What are our professors trying to teach us?

In case any of you out there were just dying to know, I am currently pursuing a biology and political science double major. In the course of completing the requirements for the biology half of my degree, I’ve been introduced Darwin’s Theory of Evolution on multiple occasions.

Now, don’t tell anyone, but I don’t completely believe in evolution. (I know-how archaic of me.)

That admission begs the question, of course: Does the fact that I am required to take several classes specifically about evolution in order to graduate with my degree bother me? Not really.

The thing is, all of us, at one time or another, have sat through a 50-minute lecture, paid attention, taken all the notes and left the room in staunch disagreement with whatever was just said.

However, we’ll still regurgitate it back in perfect form come Finals Week because we all know that answering a mere essay question is not quite the same as converting to a different religion.

This is why when I hear people complaining that they don’t agree with what goes on in their teachers’ classrooms, I’m not inclined to be sympathetic.

It’s not like you have to believe everything they say, or agree with the way the present it-you only have to endure it until you get your credit.

In other words, until my professors stoop to the level of making fun of my mother, I’d really rather just smile and nod.

However, after The Chronicle ran a few pieces last week about the invitation of a somewhat controversial guest speaker to a communication class, I started to think about the role that students actively play in their professors’ academic freedom.

Traditionally, the term “academic freedom” refers to the rights of faculty only.

According to the American Association of University Professors, academic freedom means that teachers are entitled to, among other things, the freedom to discuss their subject in their classroom.

The stipulation in that definition is that teachers don’t have the right to introduce questionable material that has no relation to the subject at hand.

Additionally, they should be aware that the public may judge their profession and their institution by statements they make, and should therefore attempt to be accurate, respect the opinions of others and exercise appropriate restraint.

If statements are made that are needlessly controversial, inaccurate or disrespectful, they have no place in the classroom.

If statements could possibly be detrimental to the educational process of the student, they cannot be tolerated.

Let’s face it-when you sit in a classroom, you pay to be there. You have every right to demand that your money is used wisely.

If you feel that your educational experience is being damaged, you should demand satisfaction instead of sit idly by.

I say this with a word or two of caution.

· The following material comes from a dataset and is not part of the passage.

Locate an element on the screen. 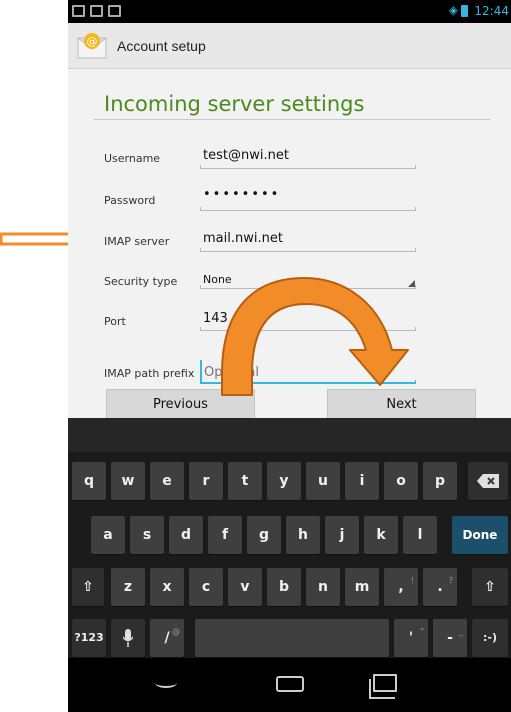  image-notification-icon is located at coordinates (114, 11).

When a topic, presentation, or theory comes up in a classroom that you disagree with, it is not the time to stand up and shout in your best Cartman impression, “Screw you guys, I’m goin’ home!”

Instead, when you are taken aback by something that happens in a classroom, evaluate in your own mind why an educator would make such an inflammatory statement in the first place.

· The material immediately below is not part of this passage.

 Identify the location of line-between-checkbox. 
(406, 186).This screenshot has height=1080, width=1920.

Muddy as the distinction may be, each of us must decide for ourselves whether or not our professors are trying to promote our educational experiences.

Often, educators are called upon to present controversial points of view in order to let their students make their own value judgments on a subject.

Educators occasionally have to introduce topics that their students flat-out will not agree with, regardless of their veracity.

Sometimes students have to be introduced to subjects they’d rather pretend don’t exist at all.

In all those cases, students can either stick with the tried and true “regurgitate” method or choose to learn the lesson that their teacher was trying to impart.

Face it-teachers don’t show graphic clips of criminal proceedings or war coverage to piss you off or hurt your feelings.

They do it to teach their class a lesson, and it’s important that you learn it.

The thing to remember is that our professors’ academic freedom is, in a lot of ways, defined by how we receive what they tell us.

Let’s all try to spend less time getting offended by it, and more time trying to figure out what we’re meant to learn from it.